- [Questions to answer]:
- a) Quote the news briefs word for word, everything from "At least 16 people killed" down to "including six children.".
- b) Can you sum up the news briefs in three sentences?
- c) Answer these questions from the news briefs:
(i) How many people work at the Totall Metal Recycling plant?
(ii) Which Hamas financial official was killed in one of the Israeli air strikes?
(iii) On what day was France's new government to be formed?

- [Selected text]:
········
2 killed, several injured in explosion at Illinois recycling plant
Two people were killed and more were injured after an explosion at a recycling plant in southern Illinois, Granite City police said. The bomb squad has been sent to the Totall Metal Recycling plant, AP said, citing local television. More explosions, perhaps from live ammunition rounds, are feared. More than 160 people work at the plant, which recycles everything from computers to automobiles. The company also indicated that it deals with the ammunition industry.
Omar al-Hasi appointed as PM after Libya’s ex-parliament reconvenes
Libya’s previous parliament reconvened on Monday to elect Islamist-backed Omar al-Hasi as prime minister, Reuters quoted a parliamentary spokesman as saying. Islamists had a strong representation in the former legislature, whose term ended with national elections in June. It has refused to acknowledge the legitimacy of its successor parliament, where liberals and federalists dominate.
At least 16 people killed by Israel air strikes on Gaza
Israeli air strikes pounded Gaza on Sunday, killing at least 16 people, AFP said. One of the strikes killed Hamas financial official Mohammed al-Ghul as he was traveling by car in Gaza City, Israel’s army and Gaza medics said. A later strike on northern Gaza reportedly killed a mother and four children from the same family, and the day’s death toll reached at least 16, including six children.
Syria govt ready to cooperate in anti-terror fight – FM
The Syrian government is ready to cooperate with international and regional efforts to fight terror, Reuters quoted the Syrian foreign minister, Walid al-Moualem, as saying on Monday. Asked if Syria was ready to cooperate with the US and Britain, he said: “They are welcome.” However, the minister warned in that case the efforts must be coordinated with Damascus. Moualem, speaking on Syrian state TV, also condemned the killing of US journalist James Foley, who was executed by the Islamic State.
French PM Valls presents govt resignation to president
France’s Prime Minister Manuel Valls presented the resignation of his government to the president on Monday, Reuters reported. Francois Hollande’s office said a new government would be formed on Tuesday in line with the direction the president “has defined for our country.” The resignation comes a day after leftist Economy Minister Arnaud Montebourg called for new economic policies and questioned Germany’s “obsession” with budgetary rigor.
········
- [Dataset excerpts]:
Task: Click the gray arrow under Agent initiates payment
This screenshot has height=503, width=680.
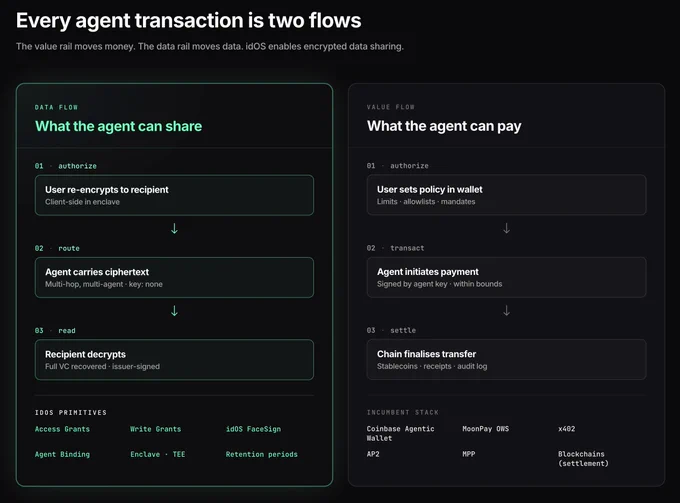Action: (506, 310)
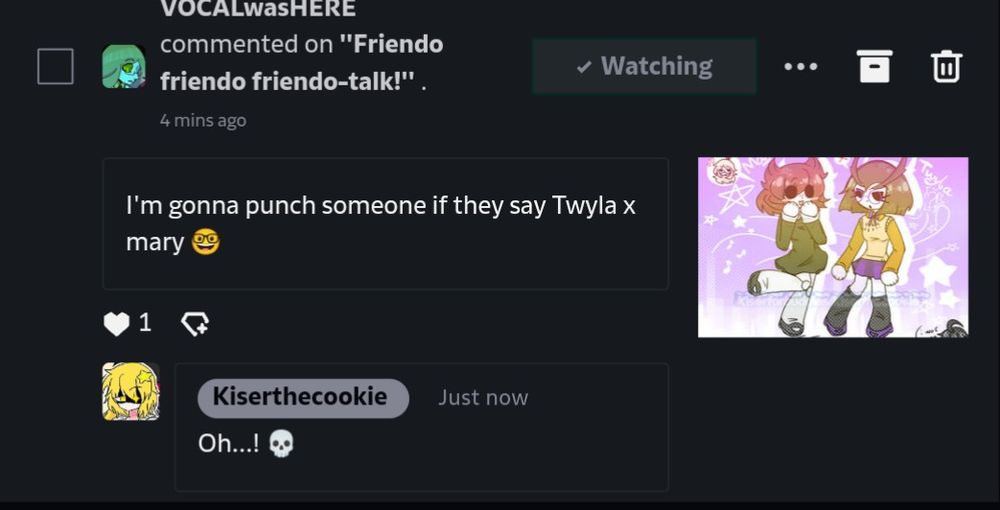Open VOCALwasHERE's green avatar profile

[x=124, y=66]
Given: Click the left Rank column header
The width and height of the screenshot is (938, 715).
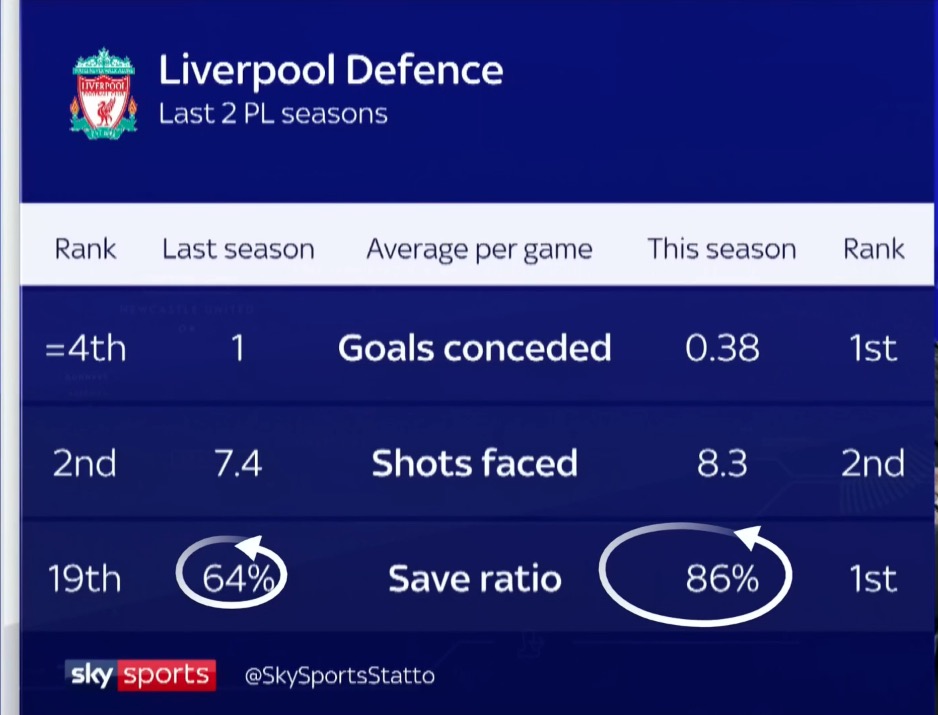Looking at the screenshot, I should tap(85, 249).
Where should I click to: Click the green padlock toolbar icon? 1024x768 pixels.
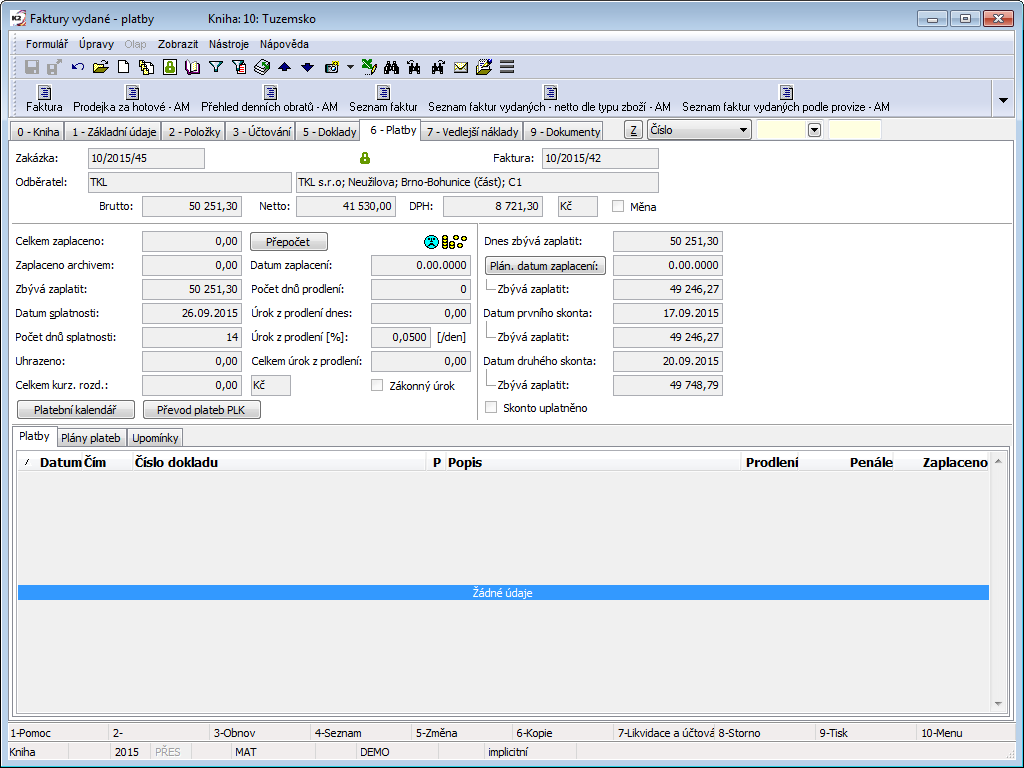(x=170, y=67)
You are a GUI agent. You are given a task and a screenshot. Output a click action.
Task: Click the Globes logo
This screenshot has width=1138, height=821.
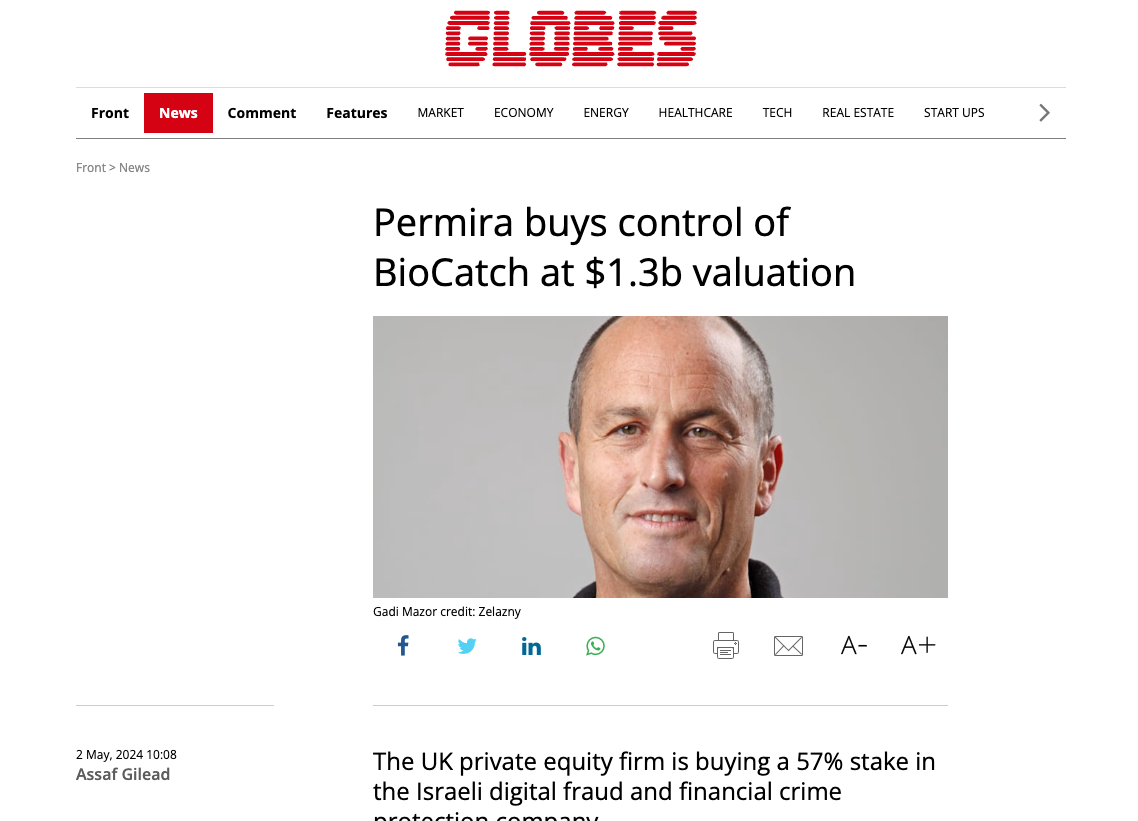[570, 39]
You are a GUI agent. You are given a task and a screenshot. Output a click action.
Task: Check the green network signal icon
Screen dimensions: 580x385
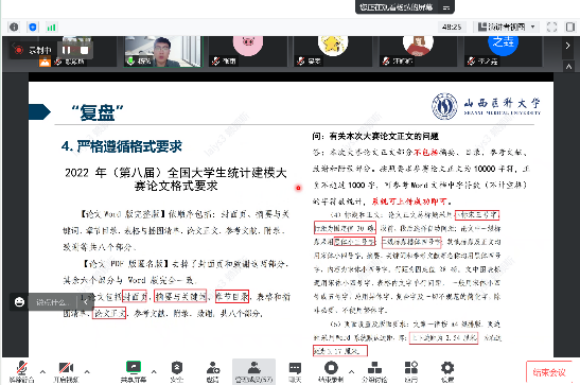[x=51, y=27]
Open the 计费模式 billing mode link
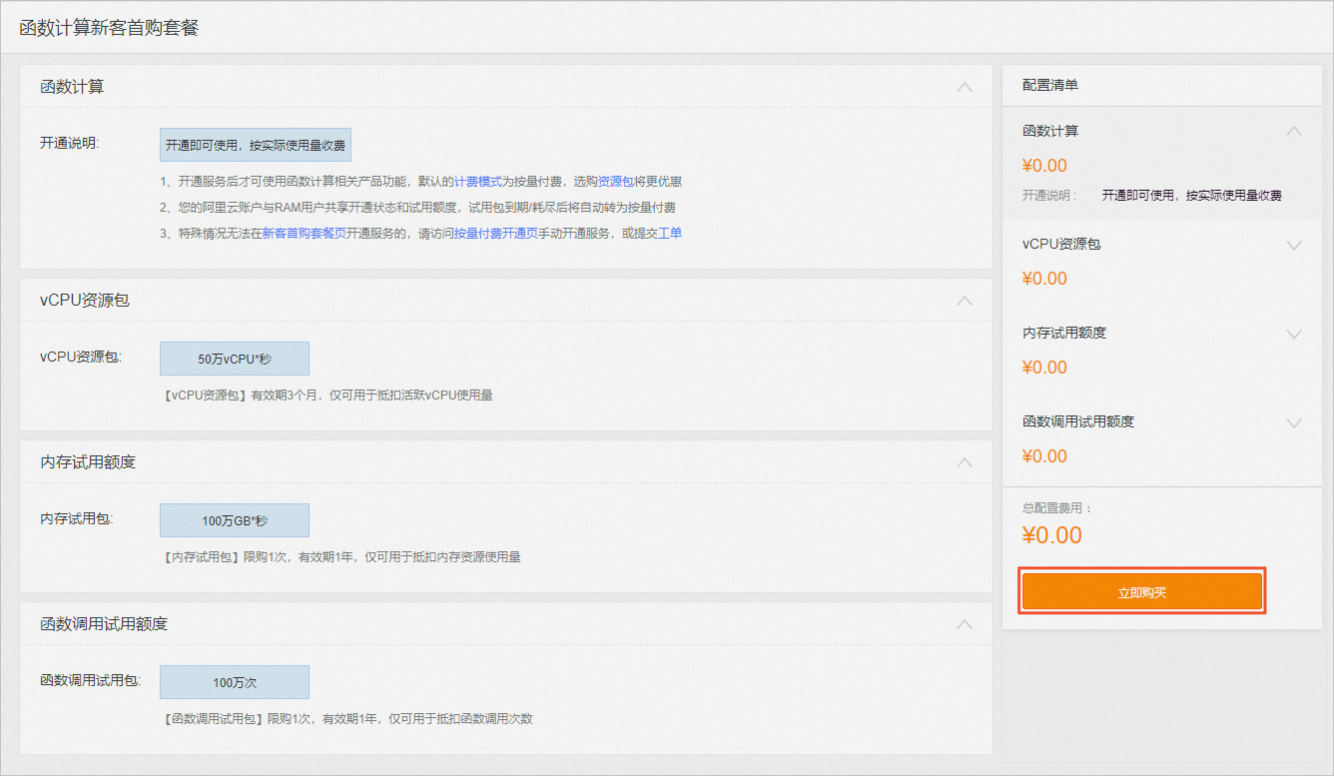1334x776 pixels. coord(478,181)
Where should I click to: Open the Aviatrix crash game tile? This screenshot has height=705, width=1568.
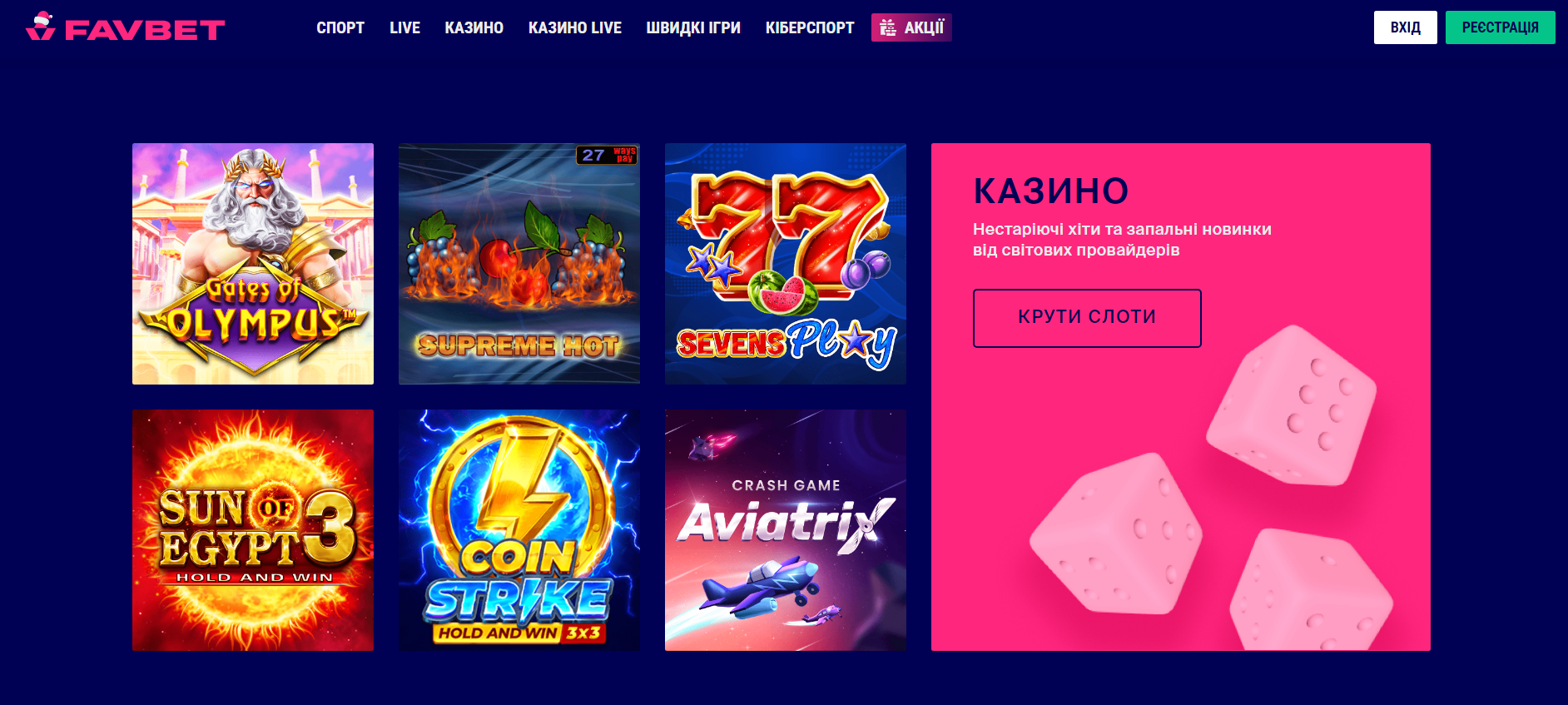(x=786, y=530)
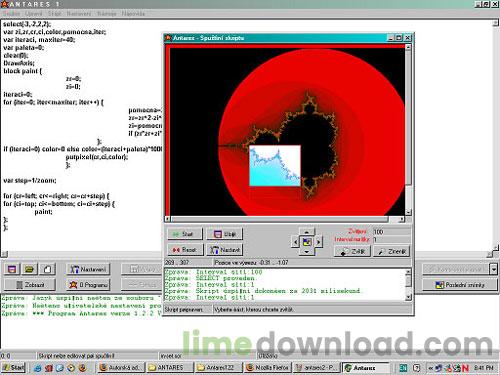Click the Zobrazit display button
500x375 pixels.
[30, 285]
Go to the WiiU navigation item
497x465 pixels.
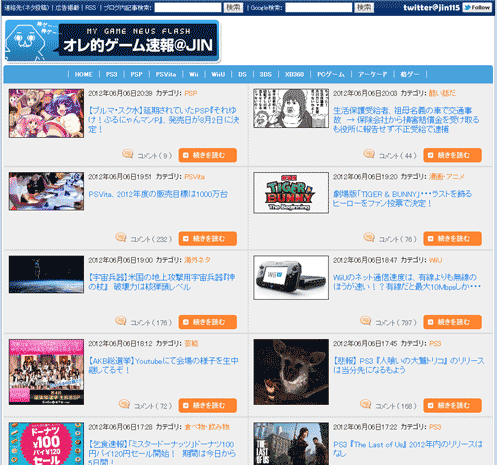(x=218, y=74)
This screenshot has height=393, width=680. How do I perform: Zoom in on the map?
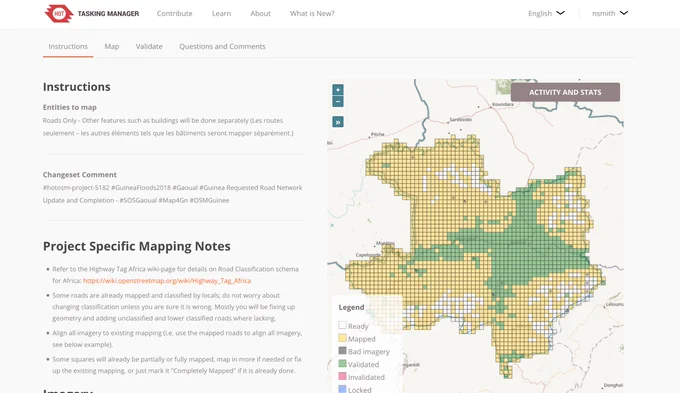click(x=338, y=90)
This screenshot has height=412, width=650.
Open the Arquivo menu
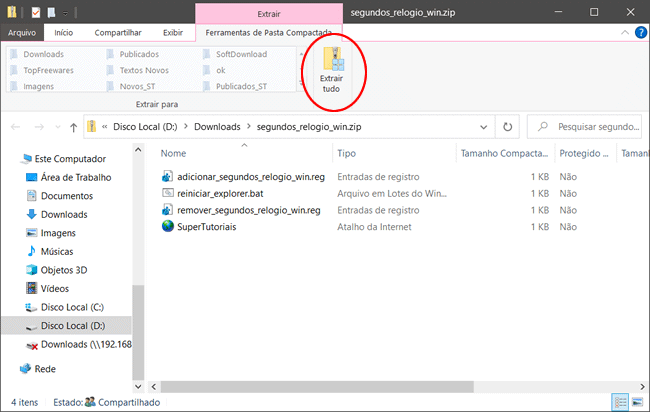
········
- [Solutions]:
- a)
At least 16 people killed by Israel air strikes on Gaza
Israeli air strikes pounded Gaza on Sunday, killing at least 16 people, AFP said. One of the strikes killed Hamas financial official Mohammed al-Ghul as he was traveling by car in Gaza City, Israel’s army and Gaza medics said. A later strike on northern Gaza reportedly killed a mother and four children from the same family, and the day’s death toll reached at least 16, including six children.

- b) An explosion at a recycling plant in southern Illinois killed two people and injured more, and Israeli air strikes on Gaza on Sunday killed at least 16 people. Libya's previous parliament reconvened to elect Omar al-Hasi as prime minister, and Syria's foreign minister said the government is ready to cooperate with international and regional efforts to fight terror. France's Prime Minister Manuel Valls presented his government's resignation to the president, and a new government was to be formed on Tuesday.

- c)
(i) More than 160 people.
(ii) Mohammed al-Ghul.
(iii) Tuesday.